# 1000 w MH vertical in 7x7x9 tent



## BigDaddy17 (Oct 24, 2015)

I have a tent that 7 ft wide 7 feet long and 9 feet tall i framed it and covered in white poly . I'm running a 1000w MH bulb vertical with 5 plants I have mirrors reflecting the light around and it seems great they are growing like crazy. The temp is always between 70° and 75°F and the humidity dips between 30% and 40% I have a good fan system and I keep my environment well maintained. My question is 1000w going to be enough light for the veg, my plants are 2 weeks in veg and are doing fantastic , will 1000w be enough when they're a lot bigger and I switch to HPS ? Thanks BigDaddy


----------



## PKHydro (Oct 25, 2015)

Mirrors actually *absorb *light. If you want to reflect some of that light around get some mylar. Hell, even those silver thermal "blankets" that come in first aid, or safety kits, would be doing a better job than the mirrors.

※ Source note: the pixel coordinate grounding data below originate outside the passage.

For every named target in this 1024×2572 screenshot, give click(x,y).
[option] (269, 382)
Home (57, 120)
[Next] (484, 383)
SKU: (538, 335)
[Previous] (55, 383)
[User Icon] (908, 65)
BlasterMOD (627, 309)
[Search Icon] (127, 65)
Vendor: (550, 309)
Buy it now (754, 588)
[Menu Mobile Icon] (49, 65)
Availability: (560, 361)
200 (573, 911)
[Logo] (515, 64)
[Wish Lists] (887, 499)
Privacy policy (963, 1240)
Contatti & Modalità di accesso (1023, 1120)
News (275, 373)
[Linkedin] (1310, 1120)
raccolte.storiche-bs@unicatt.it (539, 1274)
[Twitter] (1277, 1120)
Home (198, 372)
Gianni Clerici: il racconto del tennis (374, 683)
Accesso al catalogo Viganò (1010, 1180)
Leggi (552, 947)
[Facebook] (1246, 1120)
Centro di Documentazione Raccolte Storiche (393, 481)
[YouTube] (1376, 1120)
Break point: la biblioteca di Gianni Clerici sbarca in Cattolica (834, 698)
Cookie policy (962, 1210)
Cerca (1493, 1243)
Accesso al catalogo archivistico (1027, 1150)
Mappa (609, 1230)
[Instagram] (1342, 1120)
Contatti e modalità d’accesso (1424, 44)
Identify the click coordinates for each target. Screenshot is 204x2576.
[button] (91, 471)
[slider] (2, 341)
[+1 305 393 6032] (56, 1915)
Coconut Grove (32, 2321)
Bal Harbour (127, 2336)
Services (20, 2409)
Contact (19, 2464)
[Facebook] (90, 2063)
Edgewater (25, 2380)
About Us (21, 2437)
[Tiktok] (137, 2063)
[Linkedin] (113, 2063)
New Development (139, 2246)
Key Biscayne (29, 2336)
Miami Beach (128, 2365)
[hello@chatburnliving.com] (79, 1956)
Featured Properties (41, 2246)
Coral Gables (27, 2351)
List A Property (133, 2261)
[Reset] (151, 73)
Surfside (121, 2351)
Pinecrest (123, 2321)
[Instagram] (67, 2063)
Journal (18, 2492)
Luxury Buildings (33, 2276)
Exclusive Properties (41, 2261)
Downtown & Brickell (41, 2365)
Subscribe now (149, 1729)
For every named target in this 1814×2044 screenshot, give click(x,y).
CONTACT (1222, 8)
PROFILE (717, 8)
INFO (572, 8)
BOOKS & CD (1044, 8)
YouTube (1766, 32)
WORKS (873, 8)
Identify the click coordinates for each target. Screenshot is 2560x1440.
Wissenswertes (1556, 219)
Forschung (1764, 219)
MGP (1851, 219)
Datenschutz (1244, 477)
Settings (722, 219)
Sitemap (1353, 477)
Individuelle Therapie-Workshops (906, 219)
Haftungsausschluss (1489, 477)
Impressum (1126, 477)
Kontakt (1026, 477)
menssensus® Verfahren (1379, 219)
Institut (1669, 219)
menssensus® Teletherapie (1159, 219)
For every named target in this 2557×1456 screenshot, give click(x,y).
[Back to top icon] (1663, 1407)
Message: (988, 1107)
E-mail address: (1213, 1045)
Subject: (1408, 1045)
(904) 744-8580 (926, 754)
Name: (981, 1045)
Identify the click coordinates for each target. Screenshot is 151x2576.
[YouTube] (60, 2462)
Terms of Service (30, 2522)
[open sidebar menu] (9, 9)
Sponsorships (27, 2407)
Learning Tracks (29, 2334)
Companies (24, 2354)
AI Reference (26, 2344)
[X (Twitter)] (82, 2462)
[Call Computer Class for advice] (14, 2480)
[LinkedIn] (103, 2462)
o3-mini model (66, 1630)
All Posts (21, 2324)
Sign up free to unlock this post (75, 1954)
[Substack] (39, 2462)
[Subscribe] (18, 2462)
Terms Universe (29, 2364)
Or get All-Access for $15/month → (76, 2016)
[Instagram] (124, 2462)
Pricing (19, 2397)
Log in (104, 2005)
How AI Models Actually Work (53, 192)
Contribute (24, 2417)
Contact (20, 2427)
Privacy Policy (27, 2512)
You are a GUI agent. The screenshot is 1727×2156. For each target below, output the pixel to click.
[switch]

What's your plan to keep the plants from growing into the bulb, what kind of training are you planning on doing? Are you hanging a the bulb bare, or in a cool tube?


----------



## BigDaddy17 (Oct 25, 2015)

I'm hanging the light bare and I'm going to grow the plants in a circular pattern around the light


----------



## BigDaddy17 (Oct 25, 2015)

I figured mirrors would be better than that. I will defiantly get some better reflectors .


----------



## BigDaddy17 (Oct 25, 2015)




----------



## BigDaddy17 (Oct 25, 2015)

Terrible picture, my camera wont take a pic in the room what so ever.


----------



## BigDaddy17 (Oct 25, 2015)

My conditions are optimal and everything is great I use nitrogen, calcium and magnesium but is 1k lighting enough to veg and flower , should I get rid of mirror? , I have a white poly wall behind it , would that be better than the mirror?


----------



## bravedave (Oct 25, 2015)

BigDaddy17 said:


> View attachment 3528218 My conditions are optimal and everything is great I use nitrogen, calcium and magnesium but is 1k lighting enough to veg and flower , should I get rid of mirror? , I have a white poly wall behind it , would that be better than the mirror?


Yes


----------



## Danimalcookies (Oct 25, 2015)

How far is your light from the plants? Kinda hard to tell in your pic.


----------



## PKHydro (Oct 25, 2015)

BigDaddy17 said:


> View attachment 3528218 My conditions are optimal and everything is great I use nitrogen, calcium and magnesium but is 1k lighting enough to veg and flower , should I get rid of mirror? , I have a white poly wall behind it , would that be better than the mirror?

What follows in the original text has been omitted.